宮崎の食文化、辛麺を全国区にすべく東京・目黒に進出
辛麺とは九州、宮崎のご当地麺だ。発祥は1980年台後半。宮崎県の中でも延岡市で生まれたといわれている。特に繁華街でお酒を飲んだあとや、飲食店で働く人たちが夜遅い仕事終わりに食べるヘルシーな麺として好まれてきた。
そのため、夜に外出する機会が多い人にはそれなりに知られた存在だった辛麺だが、宮崎県内での知名度が上がったのは東国原英夫氏の知事任期中だった2000年台後半のこと。宮崎の食文化がさまざまなメディアで取り上げられ、辛麺の知名度も一気に上がって、一躍ブームに。郊外にも専門店ができて、家族連れが食事として楽しむようにもなった。
そんな宮崎の辛麺文化を全国区にしたいと東京に進出したのが『辛麺屋 一輪』だ。東京での第1号店、目黒店は2017年にオープンした。
目黒駅西口からほど近い場所にある。鮮やかな赤と白を組み合わせたインテリアは、清潔感がある。店内は壁に向かって座るカウンター形式になっていて、1人、または少人数で食事をするのにも向いている。気負わず入れる雰囲気だ。
ヘルシーで、元気が出るホットな一杯
『辛麺屋 一輪』の辛麺には2つ大きな特徴がある。1つは麺がこんにゃく麺、中華麺、うどんの3種類から選べること。他に例をあまり聞かないこんにゃく麺は、見た目がこんにゃくに似ているだけで、こんにゃく芋から作られているわけではない。

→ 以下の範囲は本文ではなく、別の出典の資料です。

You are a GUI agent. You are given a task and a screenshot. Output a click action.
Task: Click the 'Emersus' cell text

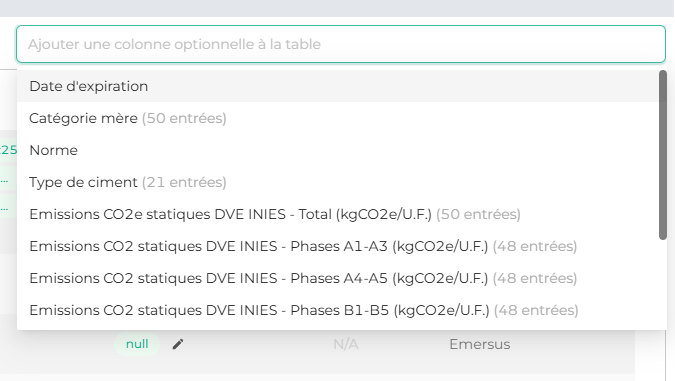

原料はそば粉と小麦。実は盛岡冷麺と同じ麺で、盛岡から仕入れられたものが使われている。そもそも辛麺が誕生したとき、盛岡冷麺をあたたかく食べようという発想から生まれたという説もある。東北のご当地麺が宮崎で予想外の変化を遂げ、新たなご当地麺として発展したようだ。
そしてもうひとつが辛麺の名前の通り、辛さがポイントということ。『辛麺屋 一輪』では、韓国の唐辛子を3種類ブレンドして使っている。レベルは唐辛子なしの0から25、そしてマグマという最高レベルまで。唐辛子の赤い色にインパクトがあるが、お店ではレベル3でキムチと同程度の辛さと説明。唐辛子なしも可能なので、辛いのが苦手な人や子供でも美味しく食べることができる。辛いものが好きな人は、マグマを頼む人も多いそう。
麺にはこんにゃく麺を選び、辛さはレベル5にチャレンジした。他の麺類にはない独特のコシがある麺の食感も楽しい。辛さはもう少しレベルをあげても、おいしく感じるかもしれない。辛い物が好きな人はどんどんレベルアップして、辛さレベル25や最高のマグマに行き着くそうだが、ハマる人の気持ちが想像できる。スープは鶏ガラで取っていて、塩気はしっかりしているが、すっきりしていて食べやすい。
基本の具は、卵、ニラ、合い挽き肉と、どれも元気が出そうな具材ばかり。トッピングが豊富に用意されていて、トマトとチーズ、パクチーが特に人気がある。辛さはもちろん、どの麺を選び、トッピングを何にするか。好みの辛さと麺を見極め、さらにトッピングで味変もできるので、組み合わせはほぼ無限大だ。
残ったスープに、ライスとチーズを入れてチーズリゾットのようにするのも人気の食べ方。目黒店は平日のランチタイムはライスをサービスしていて、しっかりお昼を食べたい人の気持ちにも応えている。
辛さと共に旨味を感じられるようにスープも丁寧に
東京でも宮崎でも女性客が多い。そのいちばん理由はこんにゃく麺。カロリー控え目、さらに食物繊維も多く含んでいて、ヘルシーだから。特に宮崎のお店は繁華街にあり、飲食店で働く女性たちが、遅い時間の夜食として食べに来たり、出前を頼まれたりすることが多いそうだ。深夜を過ぎた時間に、重たい食事は避けたいし、カロリーも気になる。でも仕事後の疲れた体に栄養もちゃんと取りたいというニーズにぴったりなのだろう。
宮崎での立ち上げから『辛麺屋 一輪』の味を作る中別府史郎さんによると「ただ辛さを追求しているだけではありません。鶏ガラをメインにしているスープも丁寧にとっていますし、旨味を感じられるような唐辛子のブレンドを目指しているので、そこを楽しんでもらえたらと思います」と胸を張る。
カップ麺がスーパーやコンビニでも売られるようになって、全国での知名度を上げている辛麺。目黒の『辛麺屋 一輪 目黒店』で、ヘルシーでおいしい宮崎の麺を楽しんでみてはどうだろうか。